Posted May 7 2012 7:08AM
NEW YORK -- When you slice your hand by hitting a fire extinguisher in fit of post-game frustration, it's kind of hard to make up for it.
You can tweet your apologies to your fans and teammates. You can stand in front of the media and try to explain that it's something that happens all the time. You can downplay the injury as much as you want.
But the only way to make up for it is to deliver a victory to a franchise, an arena, and a fan base that's desperate for a win after 13 straight playoff losses spanning 11-plus years.
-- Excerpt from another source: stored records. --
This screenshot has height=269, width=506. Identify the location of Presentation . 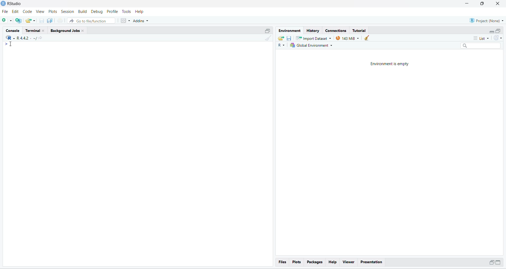
(371, 262).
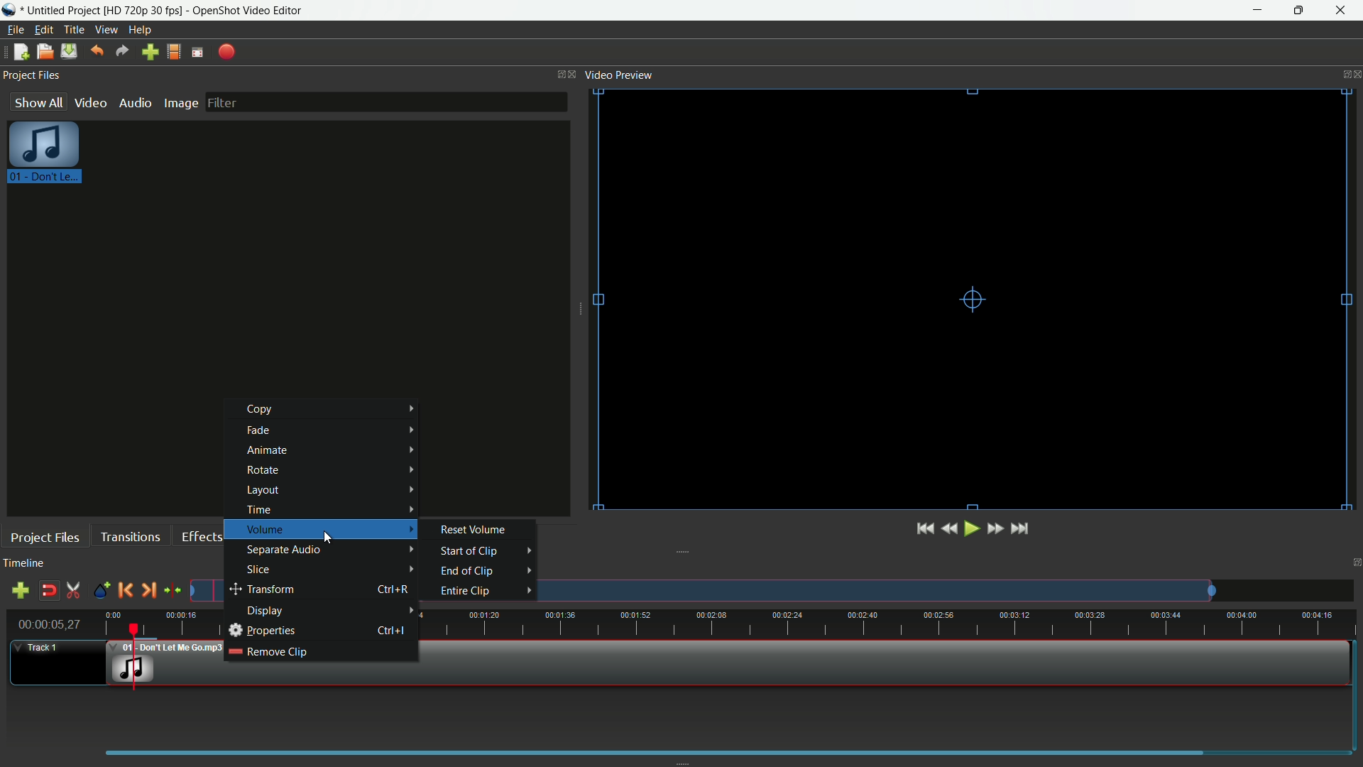  Describe the element at coordinates (973, 529) in the screenshot. I see `play or pause;` at that location.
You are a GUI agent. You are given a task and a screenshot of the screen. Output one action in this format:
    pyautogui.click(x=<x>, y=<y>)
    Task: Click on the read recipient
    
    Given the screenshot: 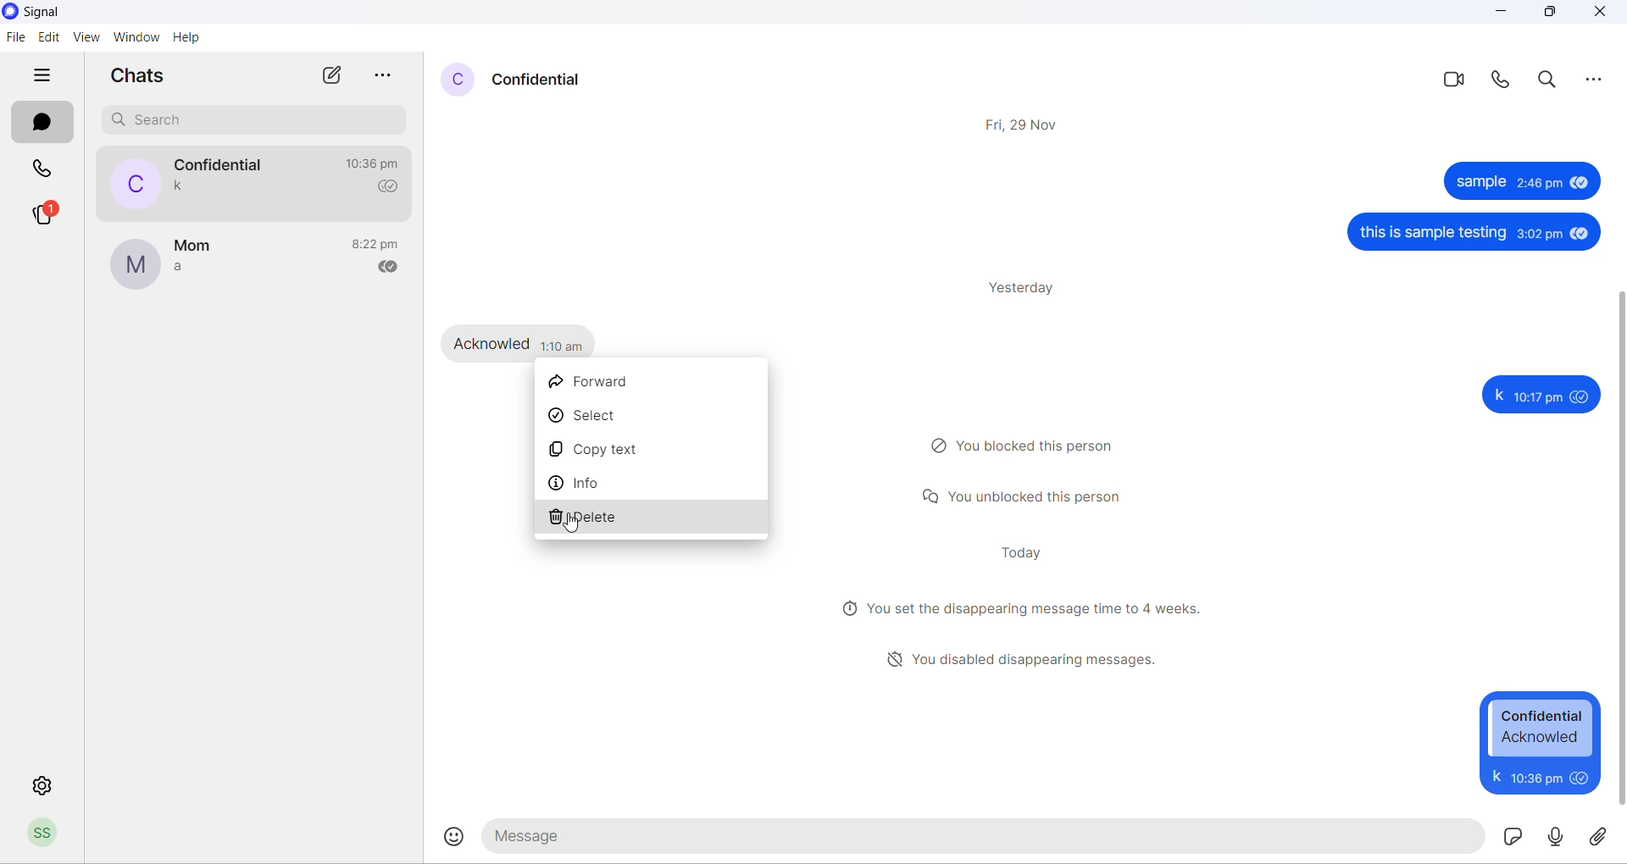 What is the action you would take?
    pyautogui.click(x=394, y=269)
Amar'e Stoudemire did just that on Sunday, helping the New York Knicks to an 89-87 victory over the Miami Heat in Game 4 of their first round series, which now heads back to Miami for Game 5 on Wednesday (7 p.m. ET, TNT).
It wasn't quite a Willis Reed moment. It was Game 4 the first round, not Game 7 of The Finals. The victory didn't bring a championship, but rather delay an inevitable and early playoff exit. That Madison Square Garden tunnel that Reed emerged from is gone, and there were some boos from the crowd when Stoudemire was introduced last among the Knicks' starters.
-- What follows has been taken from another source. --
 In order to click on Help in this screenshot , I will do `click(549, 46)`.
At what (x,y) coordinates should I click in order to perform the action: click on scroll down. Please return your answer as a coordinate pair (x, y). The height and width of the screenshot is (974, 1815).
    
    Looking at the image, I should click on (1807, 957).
No, when the injury is self-inflicted and the team is on the brink of getting swept for the second straight year, the stage isn't exactly set for a Reed-like level of inspiration. But Stoudemire, playing with a padded brace on his hand, certainly gave the Knicks more production than Reed did 42 years ago.
He didn't just show up, go through the motions and play tentative, as some may have expected. He didn't willingly take a back seat to Carmelo Anthony like he did earlier in the series. Instead, he actually gave the Knicks a better performance than he did in either of the two games before his hand injury.
"He surprised me," Tyson Chandler said afterward. "I didn't think he was going [to play]. He played and he made a huge impact on the game."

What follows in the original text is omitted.